Bridge Tap Sound
- Detail, which shows individual resonance peaks.
- 1/9 Octave, smoothed for ease of visual comparison.
- 1/3 Octave, smoothed in larger sections; showing less detail, but revealing overall trends.
About the Graphs: The recorded sound samples were analyzed with a computer program, and the processed results displayed as a "Spectrum", a graph which visually indicates the amount of sound "radiated" at each frequency . Frequencies are displayed progressively higher from left to right, and Amplitude is displayed progressively stronger from bottom to top.
Impact Hammer Tests: Each violin was suspended in a holding apparatus, and the sound was generated using a tiny "impact hammer", which lightly tapped the bass corner of the bridge in a direction parallel with the plane of the top plate. This activates all the resonances of the instrument.
- See Musical Note Equivalents to convert Hertz numbers to musical pitch.
- See Measuring Violin Sound for more about sound analysis, and the Impact Hammer.
- See Get Files to download these sample raw WAV files, for further analysis.
The measurement file for each violin consists of twelve individual bridge-tap readings, each recorded at a particular microphone position surrounding the violin The first position is directly in front of the bridge. For each successive one, the violin is rotated to the left by 30 degrees, (i.e.; over the post, then treble f-hole, treble rib, and so forth, with tap number six directly facing the back,) so that the twelve readings are equally spaced around the instrument. (See About the Sound-Test WAV Files below).
Using the "Bridge-Tap" Sound Player: Can a bridge tap really capture a violin resonance profile? Check the box next to the violin name to play the recorded series of bridge taps made with the impact hammer.
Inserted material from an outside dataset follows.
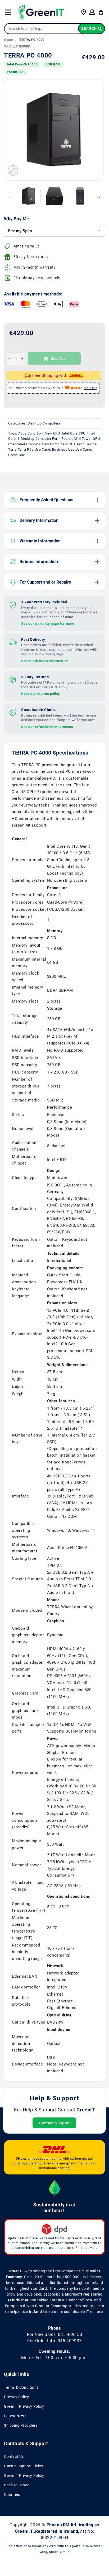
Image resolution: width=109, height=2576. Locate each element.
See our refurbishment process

While obviously unlike a played violin, one can easily hear differences between violins, and even the sound variation from different positions on the violin, with tap #7 at the back noticeably quieter than tap #1 facing the front. The entire series of 12 taps were averaged and analyzed for this display.
About the Sound-Test WAV Files: Included in GET FILES are three stereo WAV files derived from sound radiation measurements of the Plowden, Titian, and Willemotte violins. Generated using an uncalibrated version of Joseph Curtin's test apparatus, these files are not presented as fully accurate. However they are workable impact hammer measurements for study purposes.
- These test recordings are stereo .wav files. The left channel of each .wav file is the microphone signal, and the right channel is the hammer signal.
- The hammer tapped the bass corner of the bridge in a direction parallel with the plane of the top plate.
- The cardioid microphone was positioned 37 cm from the central axis of the instrument, here defined as a line rising vertically through the endpin.
- There are twelve individual readings in each file. Each is the complex average of four individual measurements taken at the same microphone position. This averaging reduces random noise.